On a mountain in Nevada’s Valley of Fire State Park, a state wildlife biologist is refilling water tanks.
In the background, a helicopter precisely lowers a Bambi bucket holding about 200 gallons of water into a receptacle and quickly leaves to haul more water. As the helicopter circles back down to the base of the mountain, a six-man crew is refilling five water receptacles for the next water draw.
“That’s about a six-minute turnaround,” said Wildlife Game Biologist Pat Cummings. It was the helicopter’s 20th trip of the day.
The Nevada Department of Wildlife is replenishing desert bighorn sheep’s only source of water for miles. Without the emergency intervention, animal populations will decline and ecosystem viability is threatened.

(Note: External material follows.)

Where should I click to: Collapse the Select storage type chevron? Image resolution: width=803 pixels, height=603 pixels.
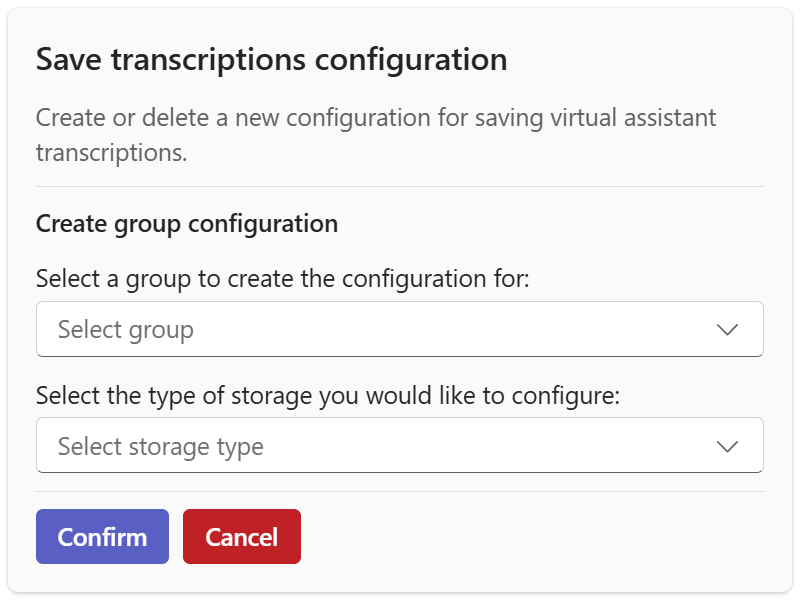(x=729, y=445)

We’ve had drought conditions before. We have had to haul water on an emergency basis, but not anywhere near approaching this magnitude, this scale of severity,” Cummings told the Las Vegas Review-Journal. “I have been in Southern Nevada since the mid-’70s. I remember 2001 and 2002 as being the worst, back-to-back dry years, even worse than 1996. But what we see now is even worse, even worse.”
Nevada is experiencing intense drought for the second year in a row. Last year, Las Vegas went 240 days without measurable rainfall. This year, 40% of the state is in exceptional drought — the highest level according to the National Weather Service.
Cummings said water developments, also known as guzzlers, have become perilously low in water storage across Southern Nevada.